Exercise — Each entry is to be output as written, so that none is missing.

Collected data entries —
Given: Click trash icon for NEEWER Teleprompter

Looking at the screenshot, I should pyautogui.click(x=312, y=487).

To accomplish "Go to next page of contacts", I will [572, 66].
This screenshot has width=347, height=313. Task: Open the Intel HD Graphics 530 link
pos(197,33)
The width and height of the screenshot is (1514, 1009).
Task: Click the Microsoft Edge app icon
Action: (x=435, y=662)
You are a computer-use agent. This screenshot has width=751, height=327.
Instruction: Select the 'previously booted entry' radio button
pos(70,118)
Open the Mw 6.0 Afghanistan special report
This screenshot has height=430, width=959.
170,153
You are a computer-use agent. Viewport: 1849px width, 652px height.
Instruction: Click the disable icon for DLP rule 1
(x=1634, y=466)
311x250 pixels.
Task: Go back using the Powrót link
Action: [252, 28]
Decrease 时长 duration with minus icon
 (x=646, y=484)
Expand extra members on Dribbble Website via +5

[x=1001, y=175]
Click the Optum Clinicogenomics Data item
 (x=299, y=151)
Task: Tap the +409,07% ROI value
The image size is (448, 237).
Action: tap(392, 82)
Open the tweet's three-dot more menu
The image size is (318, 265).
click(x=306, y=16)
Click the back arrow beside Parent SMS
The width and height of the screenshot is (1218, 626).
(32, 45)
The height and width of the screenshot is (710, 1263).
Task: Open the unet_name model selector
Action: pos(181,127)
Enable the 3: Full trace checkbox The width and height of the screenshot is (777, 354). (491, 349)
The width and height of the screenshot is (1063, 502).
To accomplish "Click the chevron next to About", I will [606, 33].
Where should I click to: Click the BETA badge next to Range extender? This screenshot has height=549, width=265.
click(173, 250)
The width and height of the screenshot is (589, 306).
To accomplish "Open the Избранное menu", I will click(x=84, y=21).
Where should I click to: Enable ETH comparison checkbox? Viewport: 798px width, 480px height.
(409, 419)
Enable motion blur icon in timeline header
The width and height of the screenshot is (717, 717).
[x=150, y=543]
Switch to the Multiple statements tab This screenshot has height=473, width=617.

Finished exercise —
Given: Click trash icon for NEEWER Teleprompter

Looking at the screenshot, I should pyautogui.click(x=312, y=487).

To accomplish "Go to next page of contacts", I will [572, 66].
This screenshot has width=347, height=313. Task: Open the Intel HD Graphics 530 link
pos(197,33)
The width and height of the screenshot is (1514, 1009).
Task: Click the Microsoft Edge app icon
Action: (x=435, y=662)
You are a computer-use agent. This screenshot has width=751, height=327.
Instruction: Select the 'previously booted entry' radio button
pos(70,118)
Open the Mw 6.0 Afghanistan special report
This screenshot has height=430, width=959.
170,153
You are a computer-use agent. Viewport: 1849px width, 652px height.
Instruction: Click the disable icon for DLP rule 1
(x=1634, y=466)
311x250 pixels.
Task: Go back using the Powrót link
Action: [252, 28]
Decrease 时长 duration with minus icon
 (x=646, y=484)
Expand extra members on Dribbble Website via +5

[x=1001, y=175]
Click the Optum Clinicogenomics Data item
 (x=299, y=151)
Task: Tap the +409,07% ROI value
The image size is (448, 237).
Action: tap(392, 82)
Open the tweet's three-dot more menu
The image size is (318, 265).
click(x=306, y=16)
Click the back arrow beside Parent SMS
The width and height of the screenshot is (1218, 626).
(32, 45)
The height and width of the screenshot is (710, 1263).
Task: Open the unet_name model selector
Action: pos(181,127)
Enable the 3: Full trace checkbox The width and height of the screenshot is (777, 354). (491, 349)
The width and height of the screenshot is (1063, 502).
To accomplish "Click the chevron next to About", I will [606, 33].
Where should I click to: Click the BETA badge next to Range extender? This screenshot has height=549, width=265.
click(173, 250)
The width and height of the screenshot is (589, 306).
To accomplish "Open the Избранное menu", I will click(x=84, y=21).
Where should I click to: Enable ETH comparison checkbox? Viewport: 798px width, 480px height.
(409, 419)
Enable motion blur icon in timeline header
The width and height of the screenshot is (717, 717).
[x=150, y=543]
Switch to the Multiple statements tab This screenshot has height=473, width=617.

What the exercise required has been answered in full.